Content starts

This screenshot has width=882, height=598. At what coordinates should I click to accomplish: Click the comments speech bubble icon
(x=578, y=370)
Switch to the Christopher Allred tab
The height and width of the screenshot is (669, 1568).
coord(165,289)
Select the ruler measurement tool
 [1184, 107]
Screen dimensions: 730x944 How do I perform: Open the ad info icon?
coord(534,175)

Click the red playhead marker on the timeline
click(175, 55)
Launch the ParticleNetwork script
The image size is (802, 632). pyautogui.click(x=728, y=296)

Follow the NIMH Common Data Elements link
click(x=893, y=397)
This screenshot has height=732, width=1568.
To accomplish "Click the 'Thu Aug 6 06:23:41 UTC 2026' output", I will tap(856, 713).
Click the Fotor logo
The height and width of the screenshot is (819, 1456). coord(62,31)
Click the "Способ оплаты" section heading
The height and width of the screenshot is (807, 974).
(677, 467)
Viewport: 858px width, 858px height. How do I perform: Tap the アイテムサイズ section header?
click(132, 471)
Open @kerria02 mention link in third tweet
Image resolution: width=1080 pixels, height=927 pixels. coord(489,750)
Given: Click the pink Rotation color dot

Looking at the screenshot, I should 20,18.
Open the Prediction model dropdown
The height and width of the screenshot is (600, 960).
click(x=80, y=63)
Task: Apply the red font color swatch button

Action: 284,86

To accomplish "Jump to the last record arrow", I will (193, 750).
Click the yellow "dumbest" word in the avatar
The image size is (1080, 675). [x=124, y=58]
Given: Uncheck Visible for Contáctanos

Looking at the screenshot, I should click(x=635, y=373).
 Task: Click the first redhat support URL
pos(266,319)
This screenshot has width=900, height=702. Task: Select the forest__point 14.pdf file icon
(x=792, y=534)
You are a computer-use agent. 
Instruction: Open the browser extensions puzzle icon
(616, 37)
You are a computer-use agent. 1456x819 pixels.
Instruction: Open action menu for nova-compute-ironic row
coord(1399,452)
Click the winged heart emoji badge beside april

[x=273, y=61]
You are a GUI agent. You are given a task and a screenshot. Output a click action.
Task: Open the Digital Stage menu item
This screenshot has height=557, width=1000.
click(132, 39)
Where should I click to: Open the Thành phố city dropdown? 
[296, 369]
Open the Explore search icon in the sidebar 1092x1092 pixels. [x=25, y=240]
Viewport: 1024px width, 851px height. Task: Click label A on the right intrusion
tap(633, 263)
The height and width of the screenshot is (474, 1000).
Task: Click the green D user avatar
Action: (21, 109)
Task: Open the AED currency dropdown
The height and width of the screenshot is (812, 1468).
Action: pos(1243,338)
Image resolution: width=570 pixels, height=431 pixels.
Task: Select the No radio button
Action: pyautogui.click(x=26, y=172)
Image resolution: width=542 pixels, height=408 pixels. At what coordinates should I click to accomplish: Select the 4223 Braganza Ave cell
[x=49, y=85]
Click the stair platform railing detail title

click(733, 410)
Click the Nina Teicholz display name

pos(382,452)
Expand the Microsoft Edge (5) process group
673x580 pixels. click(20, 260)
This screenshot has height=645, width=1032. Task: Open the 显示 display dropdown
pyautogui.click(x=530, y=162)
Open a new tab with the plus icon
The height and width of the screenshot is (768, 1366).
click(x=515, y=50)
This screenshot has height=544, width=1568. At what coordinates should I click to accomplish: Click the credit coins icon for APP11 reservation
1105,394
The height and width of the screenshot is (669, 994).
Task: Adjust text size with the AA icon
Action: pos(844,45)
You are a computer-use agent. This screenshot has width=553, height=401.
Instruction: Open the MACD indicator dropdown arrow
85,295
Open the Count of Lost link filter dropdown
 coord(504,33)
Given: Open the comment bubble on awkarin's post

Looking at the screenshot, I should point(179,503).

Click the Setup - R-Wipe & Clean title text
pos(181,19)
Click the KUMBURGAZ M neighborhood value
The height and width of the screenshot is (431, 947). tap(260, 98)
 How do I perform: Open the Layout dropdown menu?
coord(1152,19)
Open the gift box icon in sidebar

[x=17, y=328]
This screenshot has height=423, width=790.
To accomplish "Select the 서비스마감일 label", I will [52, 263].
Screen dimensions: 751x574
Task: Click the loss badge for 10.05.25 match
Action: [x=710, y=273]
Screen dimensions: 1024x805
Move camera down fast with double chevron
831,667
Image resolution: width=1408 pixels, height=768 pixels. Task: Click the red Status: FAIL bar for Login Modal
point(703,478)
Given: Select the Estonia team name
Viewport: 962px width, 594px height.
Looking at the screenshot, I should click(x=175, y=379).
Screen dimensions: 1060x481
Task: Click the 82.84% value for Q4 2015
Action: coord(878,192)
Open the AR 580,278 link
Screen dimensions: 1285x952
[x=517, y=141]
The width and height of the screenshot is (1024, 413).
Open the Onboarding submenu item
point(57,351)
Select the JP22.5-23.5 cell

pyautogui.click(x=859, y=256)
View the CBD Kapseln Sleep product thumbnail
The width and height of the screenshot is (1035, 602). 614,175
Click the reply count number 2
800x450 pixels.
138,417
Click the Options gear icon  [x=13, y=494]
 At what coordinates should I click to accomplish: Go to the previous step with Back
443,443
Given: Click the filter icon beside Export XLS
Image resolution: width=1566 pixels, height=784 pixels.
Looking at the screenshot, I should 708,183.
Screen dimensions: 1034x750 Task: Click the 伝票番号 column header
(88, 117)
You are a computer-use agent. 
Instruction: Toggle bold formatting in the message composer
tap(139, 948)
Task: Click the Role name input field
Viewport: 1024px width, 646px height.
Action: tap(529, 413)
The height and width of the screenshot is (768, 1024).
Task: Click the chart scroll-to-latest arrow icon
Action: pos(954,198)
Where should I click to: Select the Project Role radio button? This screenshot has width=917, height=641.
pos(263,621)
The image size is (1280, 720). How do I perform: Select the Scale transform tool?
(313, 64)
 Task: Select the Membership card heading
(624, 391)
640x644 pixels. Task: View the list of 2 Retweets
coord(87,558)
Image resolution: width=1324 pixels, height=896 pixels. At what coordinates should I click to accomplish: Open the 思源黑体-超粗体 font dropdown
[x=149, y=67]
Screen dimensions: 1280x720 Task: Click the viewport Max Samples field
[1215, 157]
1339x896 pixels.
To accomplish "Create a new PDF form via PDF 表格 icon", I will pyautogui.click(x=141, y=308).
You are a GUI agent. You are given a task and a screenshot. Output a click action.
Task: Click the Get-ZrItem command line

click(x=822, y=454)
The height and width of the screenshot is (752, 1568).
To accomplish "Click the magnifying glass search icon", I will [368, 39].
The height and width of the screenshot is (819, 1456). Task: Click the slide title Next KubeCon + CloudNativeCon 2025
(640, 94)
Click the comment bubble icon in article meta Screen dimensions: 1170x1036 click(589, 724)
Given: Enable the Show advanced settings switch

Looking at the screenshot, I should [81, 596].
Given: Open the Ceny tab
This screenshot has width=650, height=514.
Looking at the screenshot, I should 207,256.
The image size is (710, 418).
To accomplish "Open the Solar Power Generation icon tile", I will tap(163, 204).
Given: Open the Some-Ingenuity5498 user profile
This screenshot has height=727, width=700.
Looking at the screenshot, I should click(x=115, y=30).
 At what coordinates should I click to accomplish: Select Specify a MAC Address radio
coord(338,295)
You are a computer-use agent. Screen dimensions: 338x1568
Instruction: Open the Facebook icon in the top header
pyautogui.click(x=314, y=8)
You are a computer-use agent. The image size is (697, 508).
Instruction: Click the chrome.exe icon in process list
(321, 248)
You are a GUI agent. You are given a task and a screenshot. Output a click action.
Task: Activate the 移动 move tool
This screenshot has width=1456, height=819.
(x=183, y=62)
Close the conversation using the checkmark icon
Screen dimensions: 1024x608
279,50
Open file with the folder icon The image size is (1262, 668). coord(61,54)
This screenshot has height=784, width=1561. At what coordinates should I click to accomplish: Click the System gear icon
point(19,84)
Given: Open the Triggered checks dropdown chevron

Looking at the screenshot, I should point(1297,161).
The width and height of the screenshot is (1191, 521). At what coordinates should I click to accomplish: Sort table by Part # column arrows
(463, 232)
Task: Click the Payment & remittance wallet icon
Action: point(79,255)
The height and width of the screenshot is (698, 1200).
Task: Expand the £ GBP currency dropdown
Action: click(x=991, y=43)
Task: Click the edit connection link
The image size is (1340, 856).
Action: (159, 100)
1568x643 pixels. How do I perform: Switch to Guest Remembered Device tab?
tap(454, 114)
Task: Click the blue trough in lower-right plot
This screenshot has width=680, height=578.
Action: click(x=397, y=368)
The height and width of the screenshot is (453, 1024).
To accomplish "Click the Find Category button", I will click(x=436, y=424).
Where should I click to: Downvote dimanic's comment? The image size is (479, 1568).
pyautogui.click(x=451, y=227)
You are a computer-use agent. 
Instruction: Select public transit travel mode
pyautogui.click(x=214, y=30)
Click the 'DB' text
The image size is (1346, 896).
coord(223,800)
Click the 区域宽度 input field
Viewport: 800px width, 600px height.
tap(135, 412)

Content ends

WHAT IS REQUIRED –
Everything from the line containing "Screen dimensions: 1285x952" through the line containing "Click the reply count number 2" in the material above should be retyped exactly, both ends included, and nothing more.

TASK RESPONSE –
Screen dimensions: 1285x952
[x=517, y=141]
The width and height of the screenshot is (1024, 413).
Open the Onboarding submenu item
point(57,351)
Select the JP22.5-23.5 cell

pyautogui.click(x=859, y=256)
View the CBD Kapseln Sleep product thumbnail
The width and height of the screenshot is (1035, 602). 614,175
Click the reply count number 2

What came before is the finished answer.